Graphique 3: coûts cumulés jusqu’au 18 octobre, en milliards d’euros. Calculs de l’auteur» zoomable= Table 1: proportions observées sur l’année écoulée. Calculs de l’auteur/Données Santé Publique France.» zoomable=

La table 1 montre la part des plus de 60 ans dans différentes statistiques. Ils représentent 27% de la population, 90% des décès en temps normal, et sur l’ensemble de l’année 93% des décès Covid pour 77% des coûts hospitaliers (80% des journées d’hospitalisation, et 68% des journées de réanimation).

Si l’on décompose les seniors en plus et moins de 70 ans, la tranche des 60-69 ans consomme autant de ressources hospitalières que les moins de 60 ans, et les plus de 70 ans en consomment plus que l’ensemble de moins de 70 ans. La durée des séjours à l’hôpital s’allonge avec l’âge, la probabilité de décès aussi : pour chaque admission à l’hôpital elle est inférieure à 1% pour les 20-29 ans, et de plus à 25% pour les plus de 70 ans.

Le couvre-feu, quel ciblage ?

Le propos ici n’est pas d’arbitrer dans les soins à prodiguer ou à ne pas prodiguer, mais bien de prendre conscience que le risque sur les populations âgées est tellement important qu’une vague épidémique suffit à saturer l’ensemble des capacités de réanimation du pays.

Faute de fermeture totale des frontières et de contrôle des citoyens, il ne semble pas possible d’éradiquer le virus par des mesures strictes «à la chinoise». De telles mesures entraînent des vagues coûteuses pour les personnes comme pour l’économie.

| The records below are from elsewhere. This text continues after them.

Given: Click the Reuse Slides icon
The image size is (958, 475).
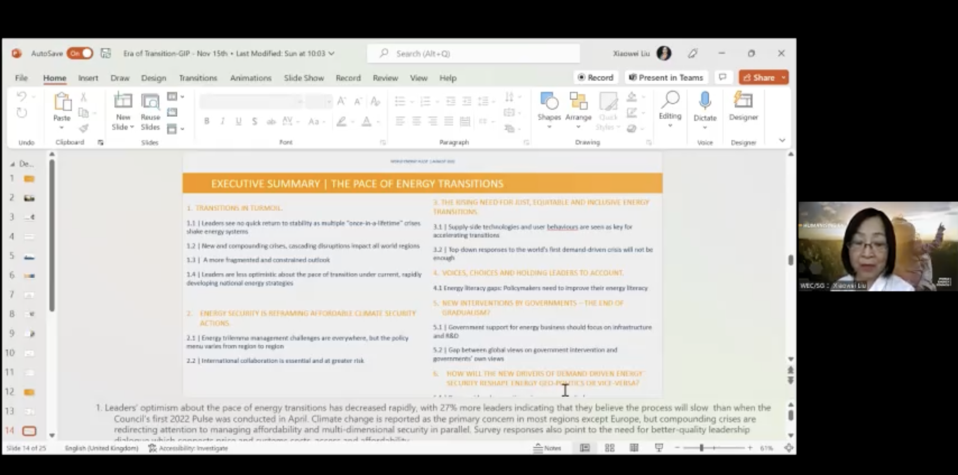Looking at the screenshot, I should click(150, 102).
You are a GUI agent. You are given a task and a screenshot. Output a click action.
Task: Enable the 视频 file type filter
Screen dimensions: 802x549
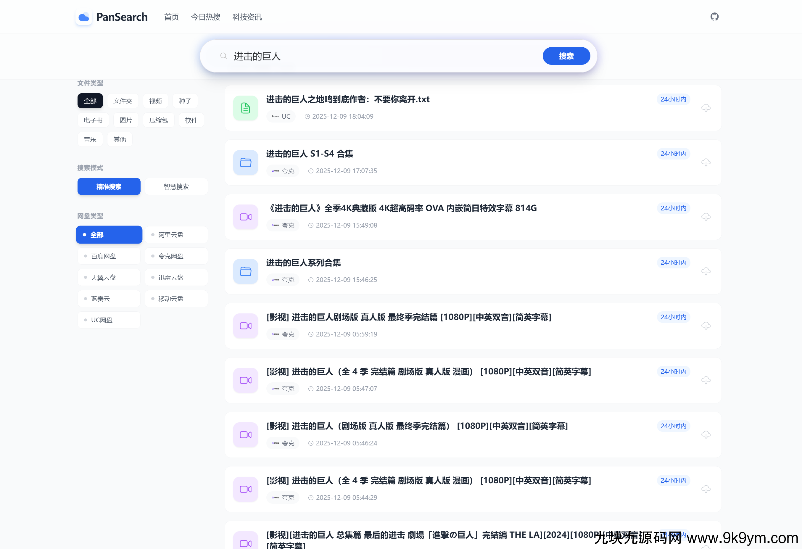155,101
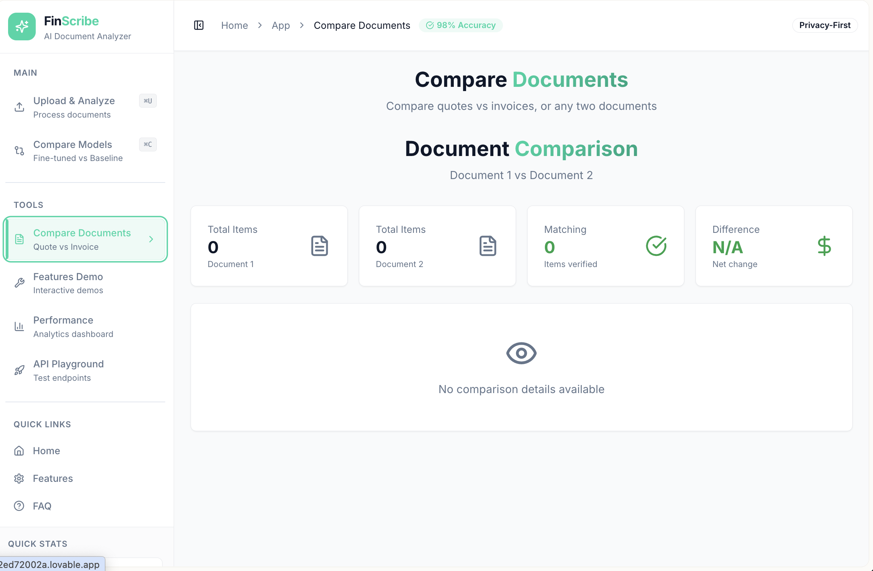Open FAQ quick link
Viewport: 873px width, 571px height.
point(42,506)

Si la mise en place d’un couvre-feu à partir de 21 heures a le mérite d’être moins brutale pour l’économie que le confinement de la première vague, elle ne cible pas le premier facteur de mortalité, la contamination et mortalité des seniors.

Il semble donc plus que jamais nécessaire de développer la communication destinée aux personnes âgées et aux personnes fragiles sur les dangers d’une contamination par la Covid. La circulation du virus étant active, il est sans doute plus pertinent de recommander (voire d’imposer) aux personnes fragiles d’appliquer les mêmes mesures d’hygiène et précaution dans les réunions privées que celles imposées dans les réunions et lieux publics.